Strolling through the ancient streets, passing little shops, broken walls or old doors, which have already lost half of their painting...
History is all over the place, and everything becomes "picturesque" or scenic, here in Rome.
There are so many beautiful things to see!
Ancient Romans accompany you on every step through the narrow streets of the Italian metropolis. There is for example the Colosseum, the famous amphitheatre, build by the Roman emperor Vespasian, where the gladiators fought against lions or even sea battles took place.
Then there is the Vatican with the St. Peter's Basilica and the huge Vatican Museums, the famous Trevi Fountain, where Anita Ekberg plashed in the water in the 1960ties film "la Dolce Vita", the monumental Piazza Venezia, etc.
But there are still some hidden, not so well known places in Rome. Beautiful and sometimes not really easy to find.
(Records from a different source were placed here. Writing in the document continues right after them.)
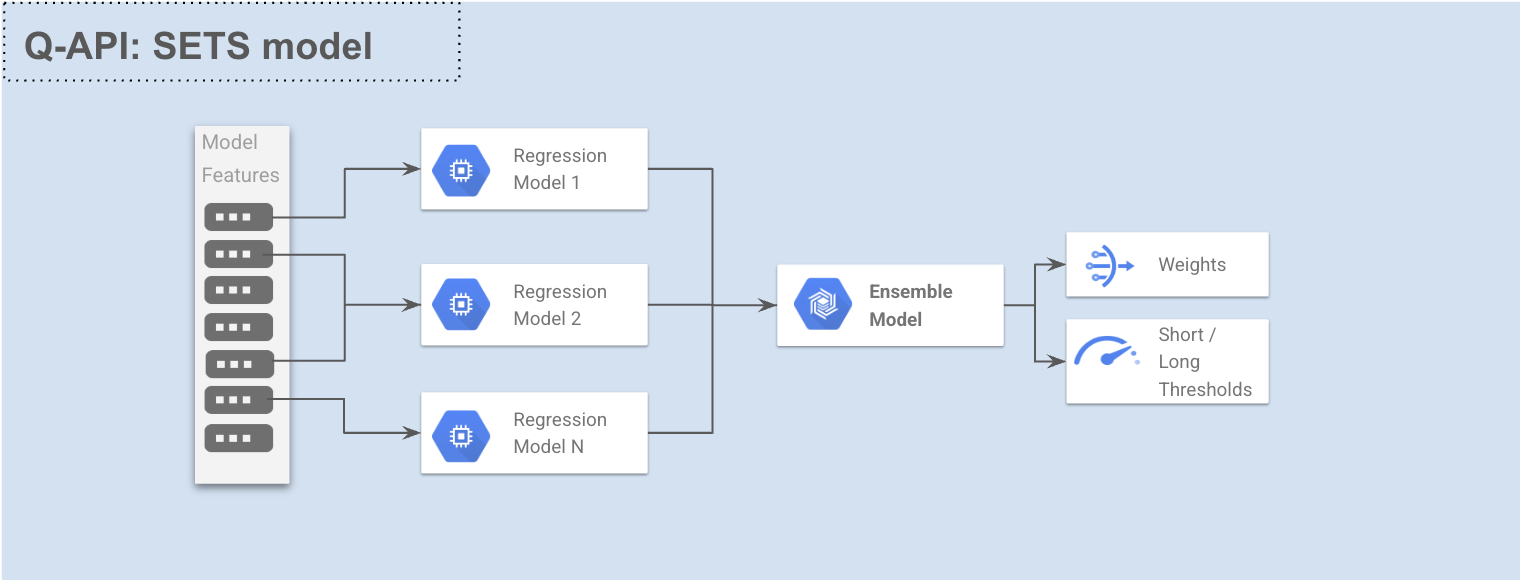Click the "Short / Long Thresholds" label
Viewport: 1520px width, 580px height.
tap(1204, 362)
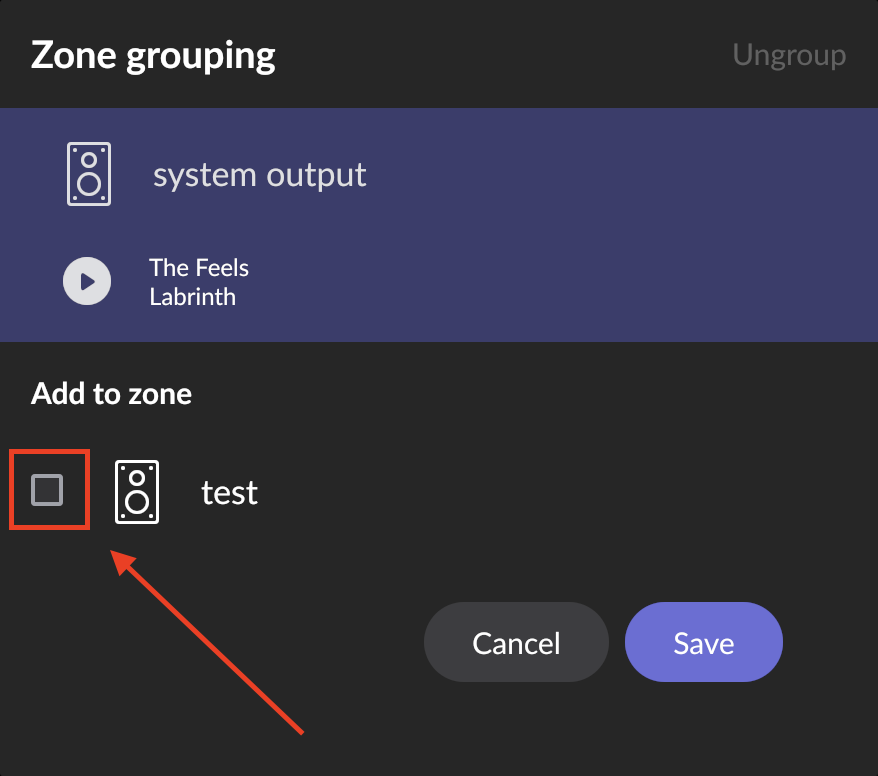The image size is (878, 776).
Task: Click empty purple space beside The Feels track
Action: click(560, 282)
Near to the Colosseum there is a little park, the Colle del Oppio. It's just a small green hill, but Romans love to take a walk here on Sunday Morning, they come with their kids, play football and have a drink. This is still an "authentic roman" place, where people of the neighbourhood actually meet, come together, have "un caffè" and talk a while with the owner of the little bar, an elderly lady, before going home to have dinner with the family.
Not far from here you can find Case Romane, the excavated rests of hundreds of years old houses in the underground.
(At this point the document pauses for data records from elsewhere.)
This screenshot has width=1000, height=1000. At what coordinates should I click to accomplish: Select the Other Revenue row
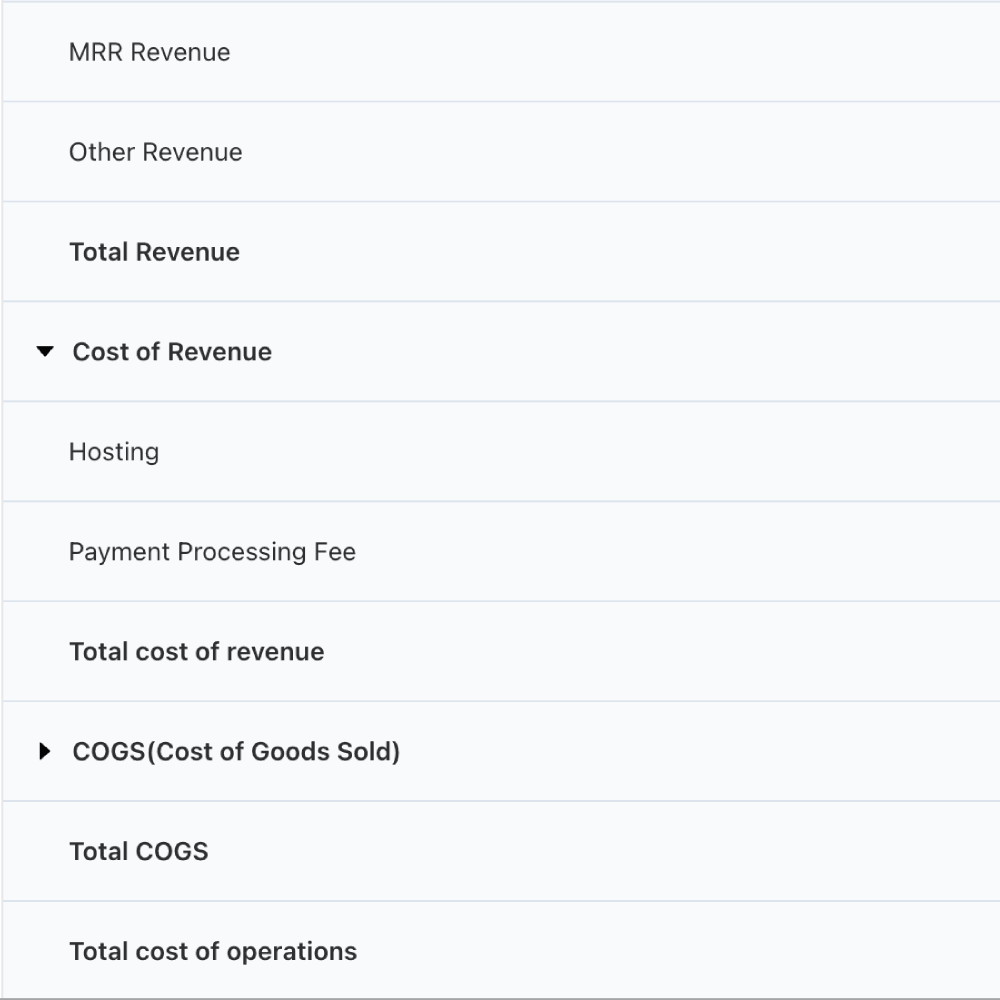click(x=155, y=152)
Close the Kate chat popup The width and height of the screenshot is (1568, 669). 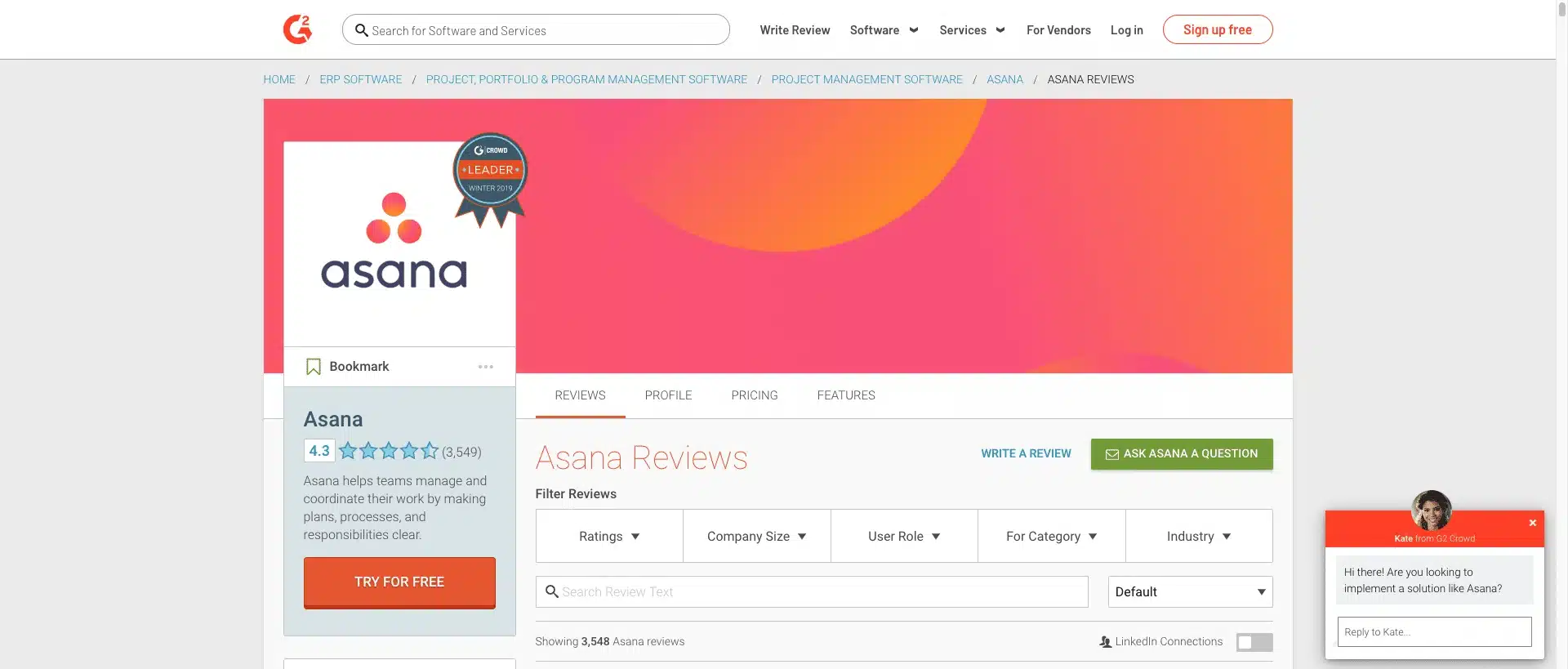pos(1533,523)
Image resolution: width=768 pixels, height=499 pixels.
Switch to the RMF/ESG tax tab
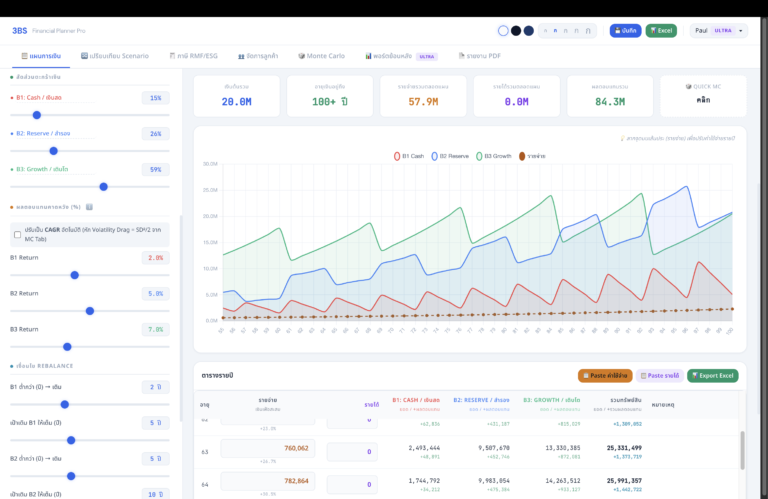pyautogui.click(x=193, y=56)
Very interesting and kind of a bit spooky is the crypt of a convent (Nostra Signora della Concezione dei Cappuccini), near to the metro station Barberini. Skeletons of monks who lived here, dead hunderts of years ago, have been used to decorate the chapels in the underground of the church.
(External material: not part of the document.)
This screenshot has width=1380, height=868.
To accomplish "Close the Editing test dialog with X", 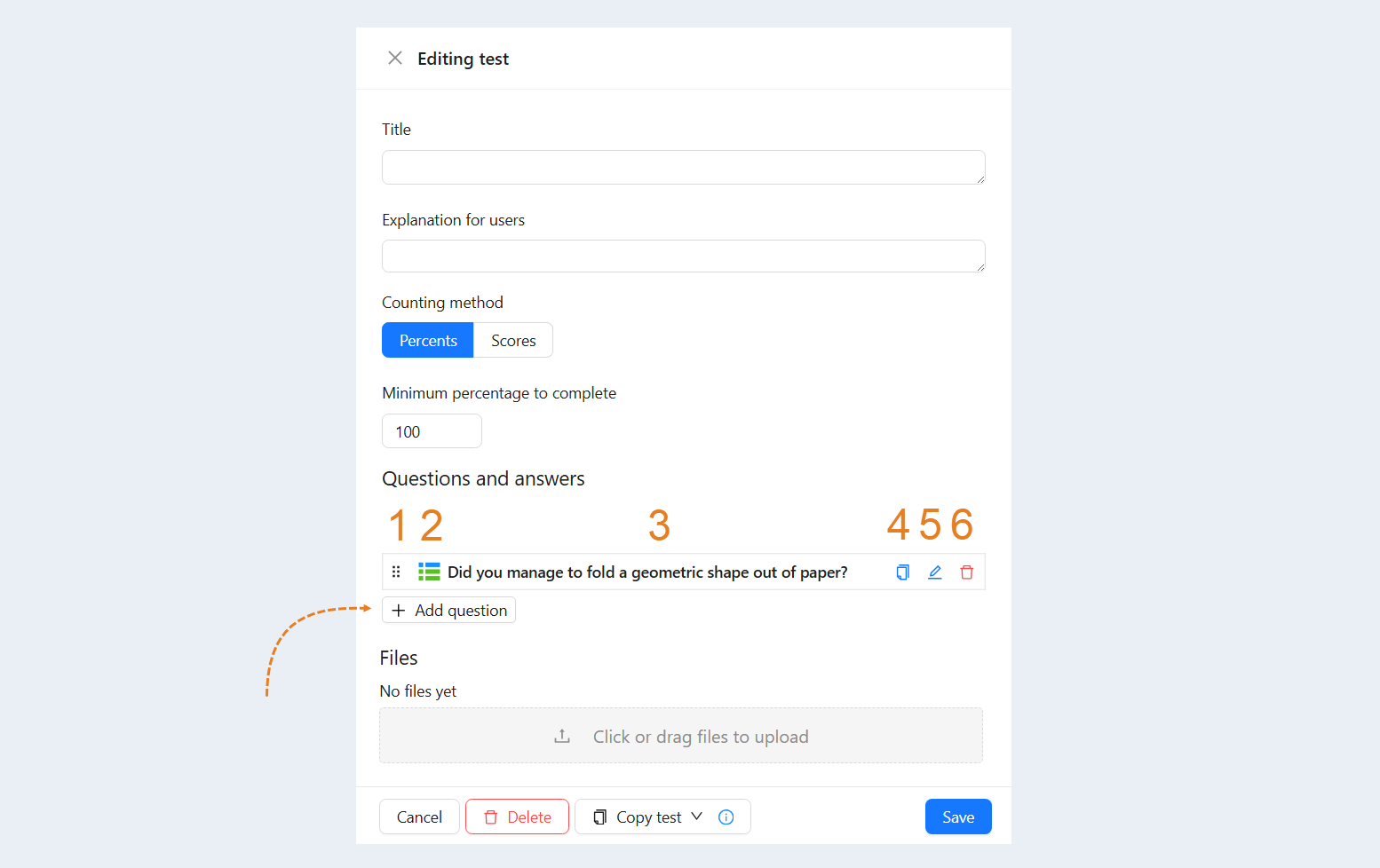I will [395, 58].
Compared to the majority of the roman churches full of gold and treasures, the little San Pietro in Montorio, on top of the Gianicolo Hill in Trastevere, is humble and inconspicuous, but I love the two angels, standing right in the middle of the apsis. I was wondering at first, why the Spanish Embassy is located right here, next to this little church on the hill. Then I found out, that the church has been founded by the catholic kings Isabella and Ferdinand.
And last but not least: Rome is full of ice cream shops.
This is no wonder, because ice cream has a long history in Italy and the Italian ice cream is really, really delicious. Every tourist guide book proposes several of the most famous ice cream parlours. They are good, but normally full of other tourists, who apparently had the same guidebook, already waiting there. I found one little shop in the middle of the Monti neighbourhood, with a delicious variety of ice creams and no tourists at all: the Fatamorgana (Piazza degli Zingari).
My tip: try "kissed by a prince", so yummy!